Collected data:
--------------------------------
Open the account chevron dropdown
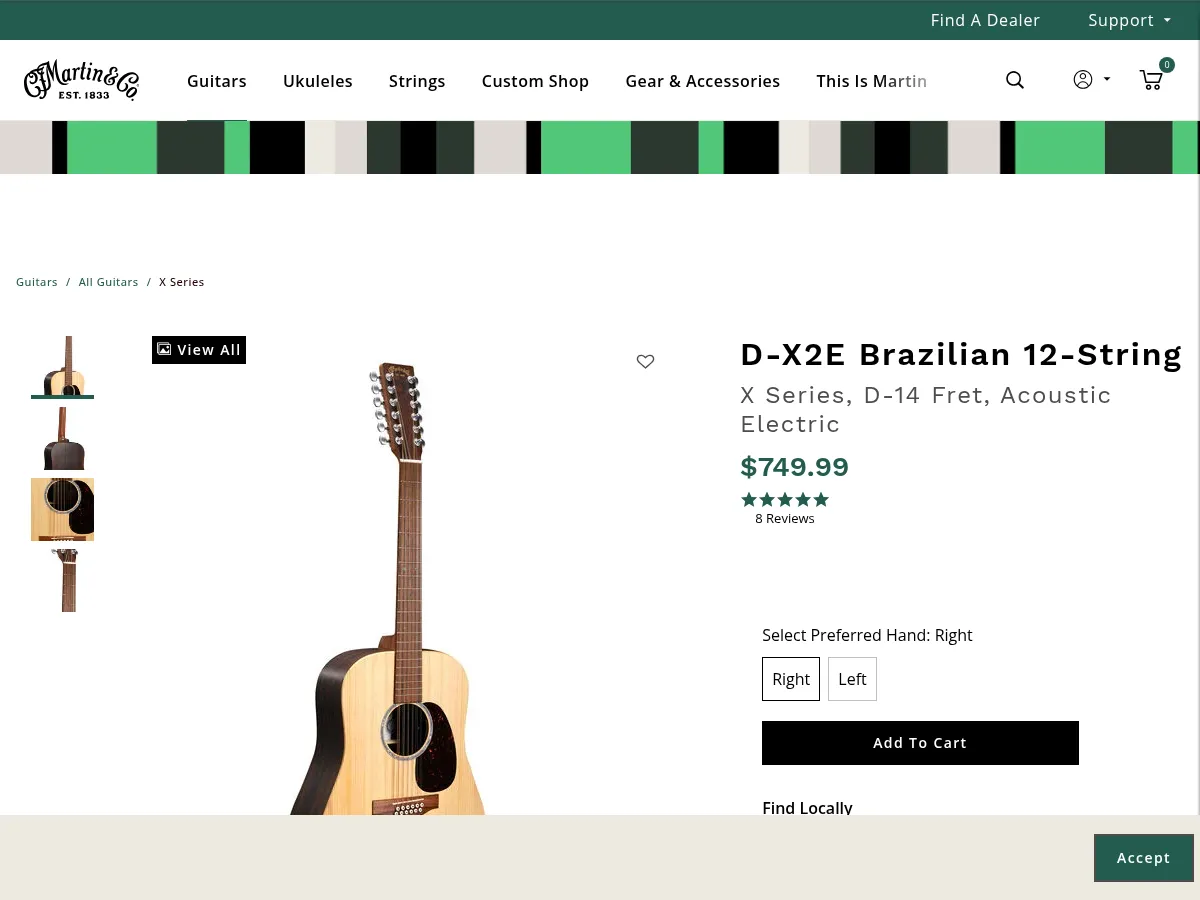 [1105, 79]
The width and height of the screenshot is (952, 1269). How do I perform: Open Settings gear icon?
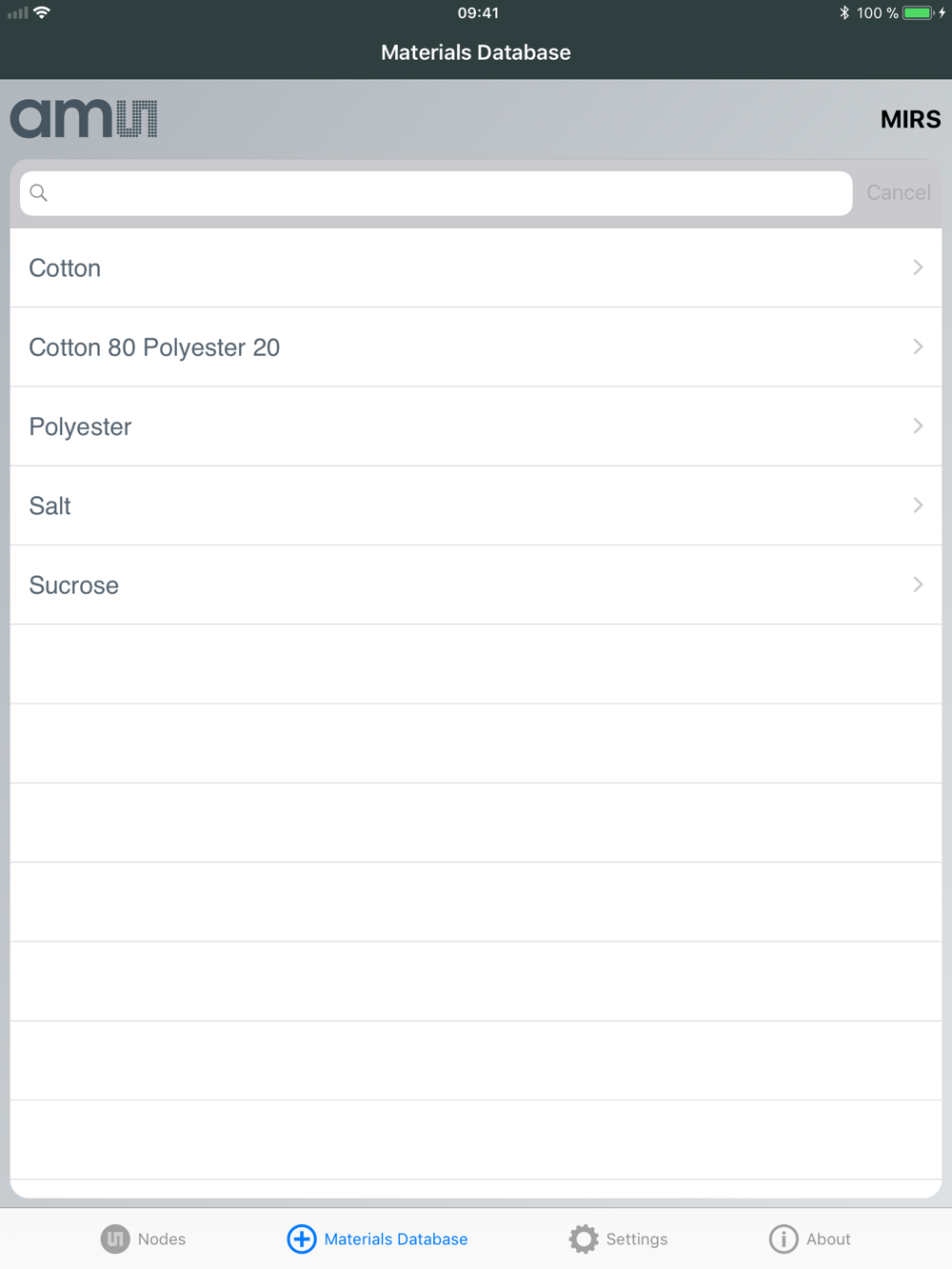click(x=584, y=1239)
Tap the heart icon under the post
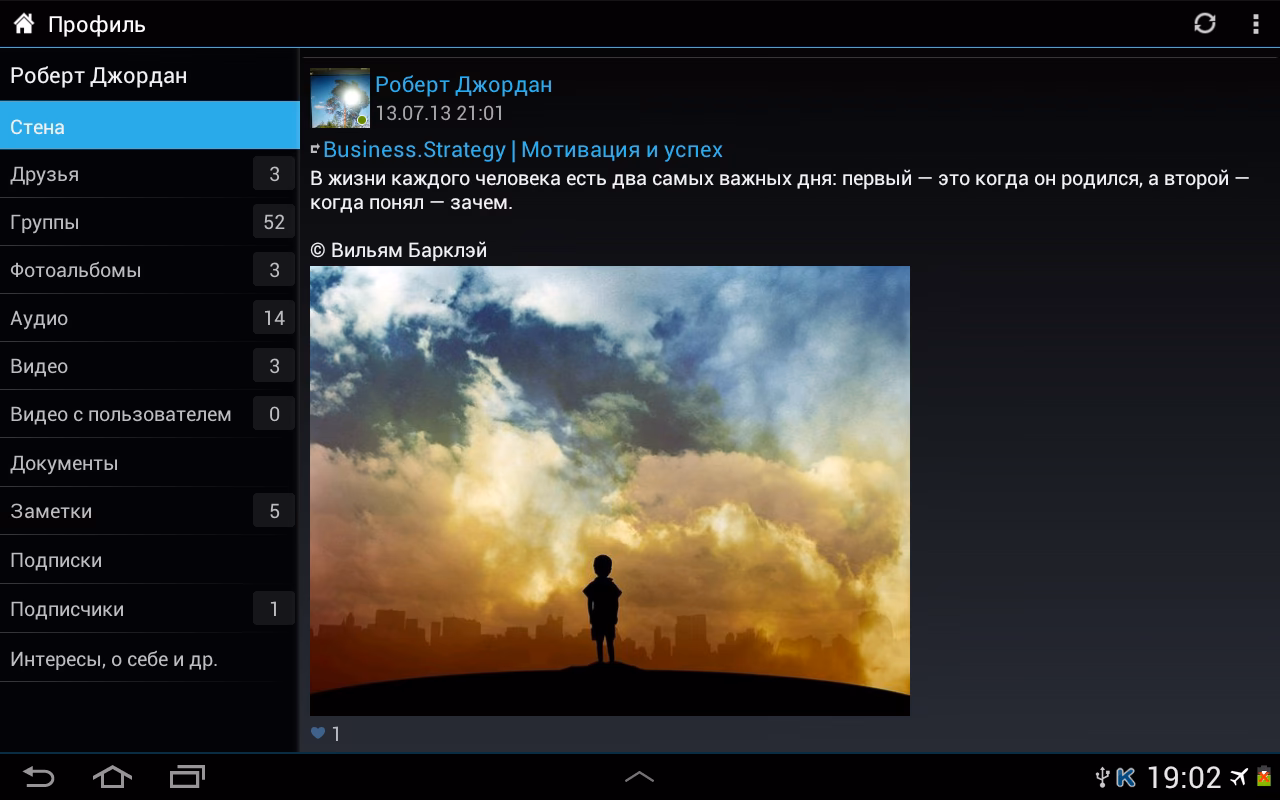1280x800 pixels. (x=317, y=733)
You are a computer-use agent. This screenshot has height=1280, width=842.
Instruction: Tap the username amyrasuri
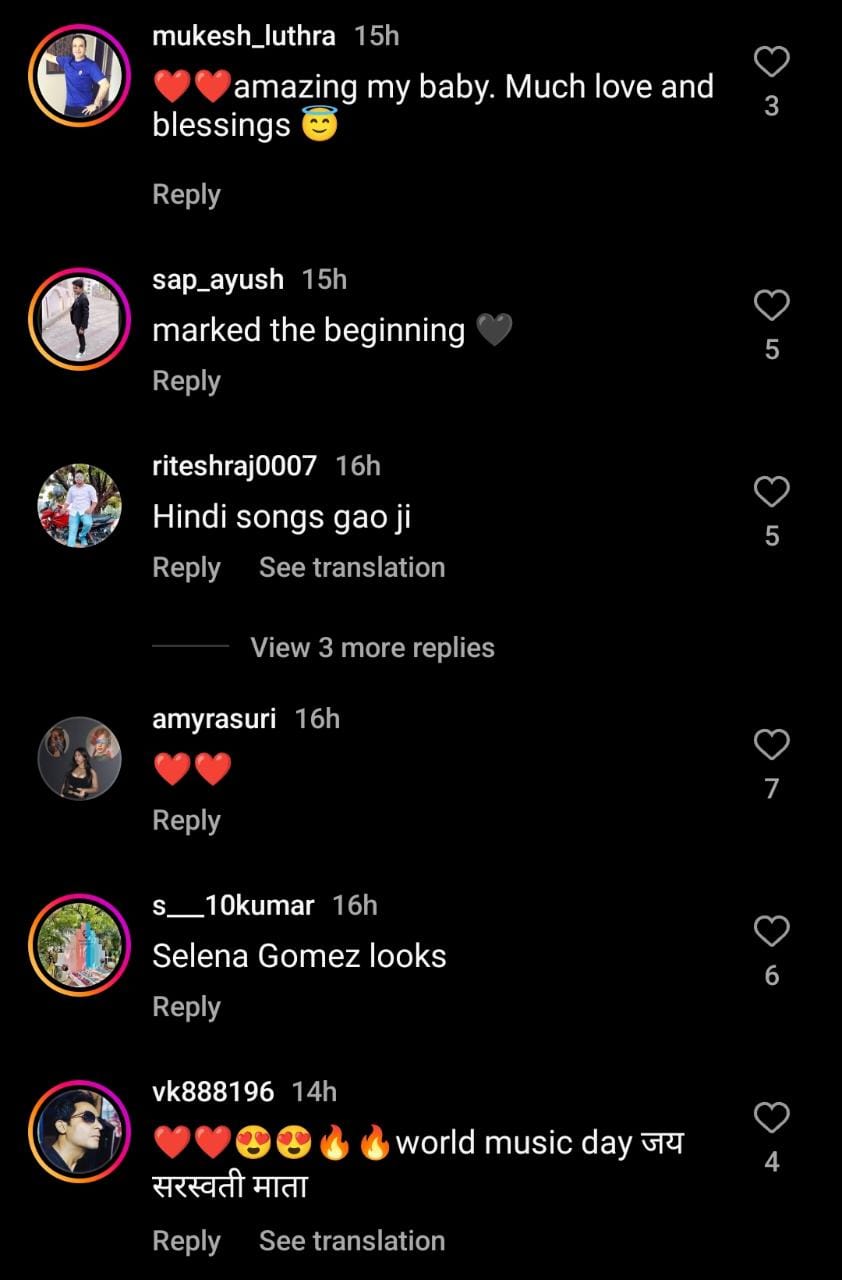[214, 719]
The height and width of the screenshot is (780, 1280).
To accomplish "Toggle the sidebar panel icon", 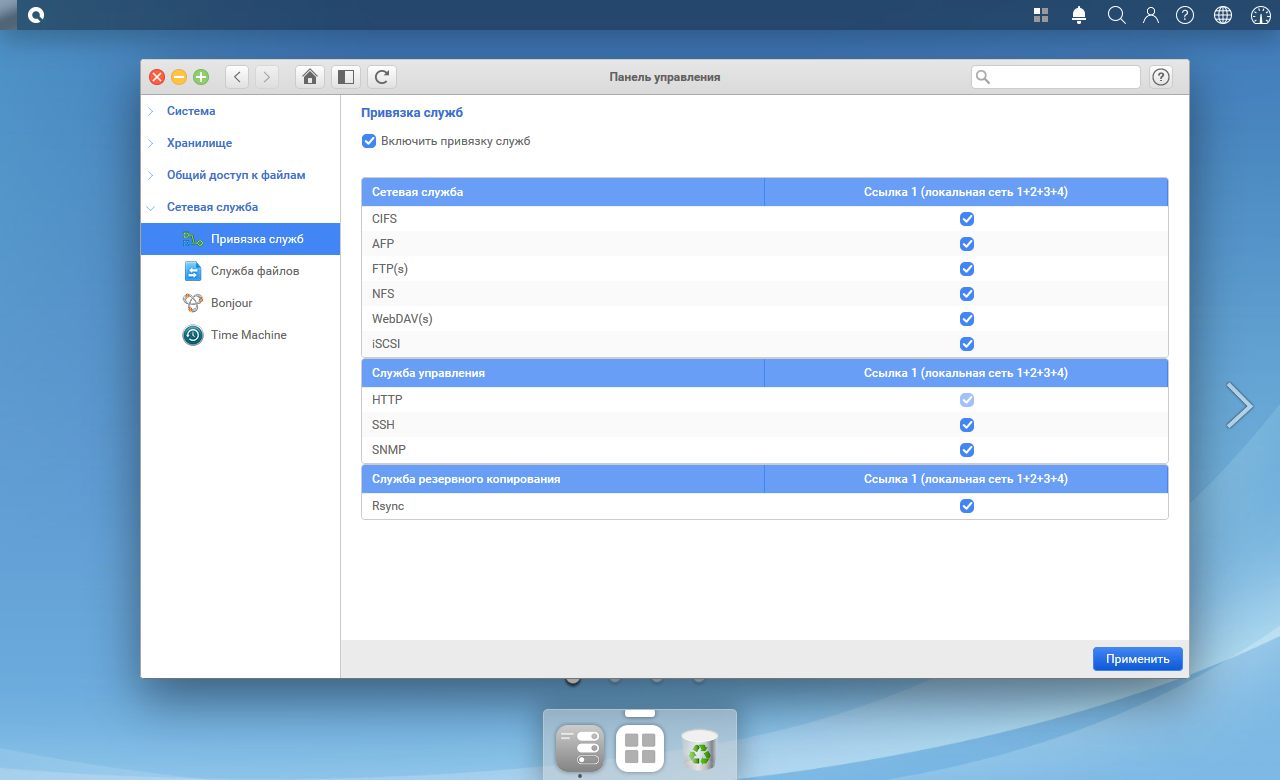I will point(346,77).
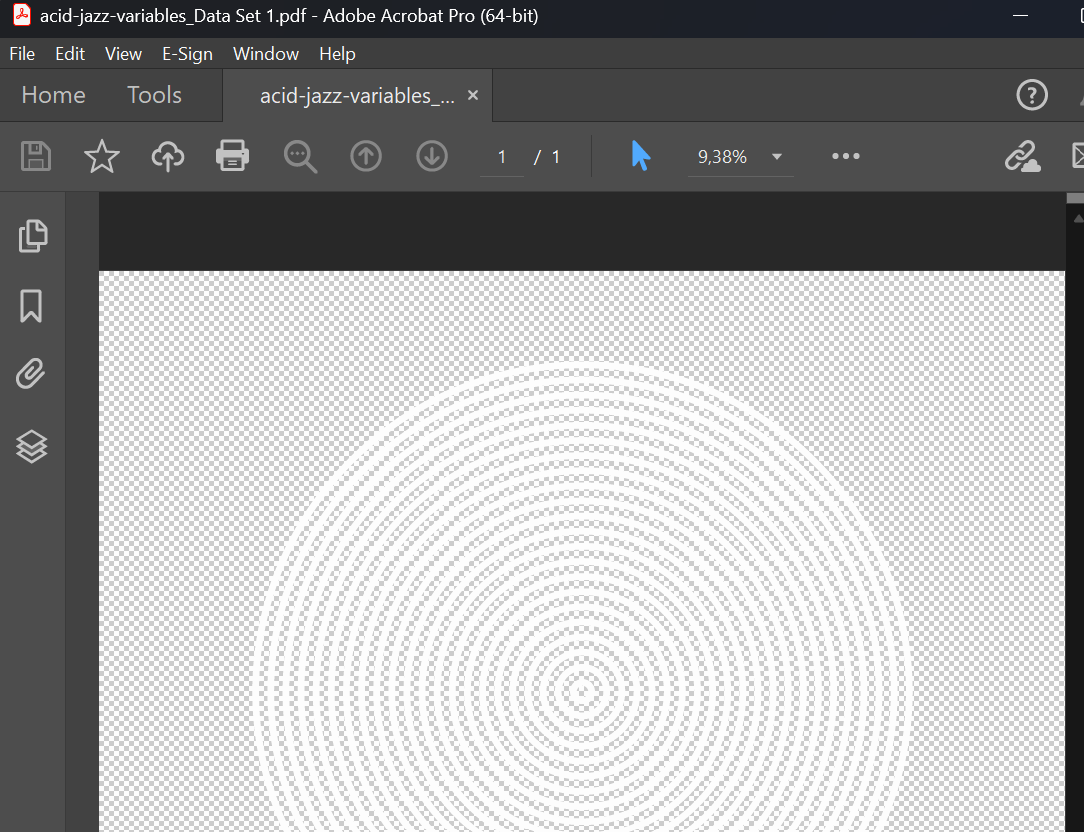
--------------------------------
* What is being asked
Pictures excluded, repeat the records exactly from their opening line through the line containing "The height and".

* Response area
Open the account chevron dropdown
 [1105, 79]
The width and height of the screenshot is (952, 1269). How do I perform: Open Settings gear icon?
click(x=584, y=1239)
Tap the heart icon under the post
1280x800 pixels. (x=317, y=733)
You are a computer-use agent. This screenshot has height=1280, width=842.
Instruction: Tap the username amyrasuri
[214, 719]
The height and width of the screenshot is (780, 1280).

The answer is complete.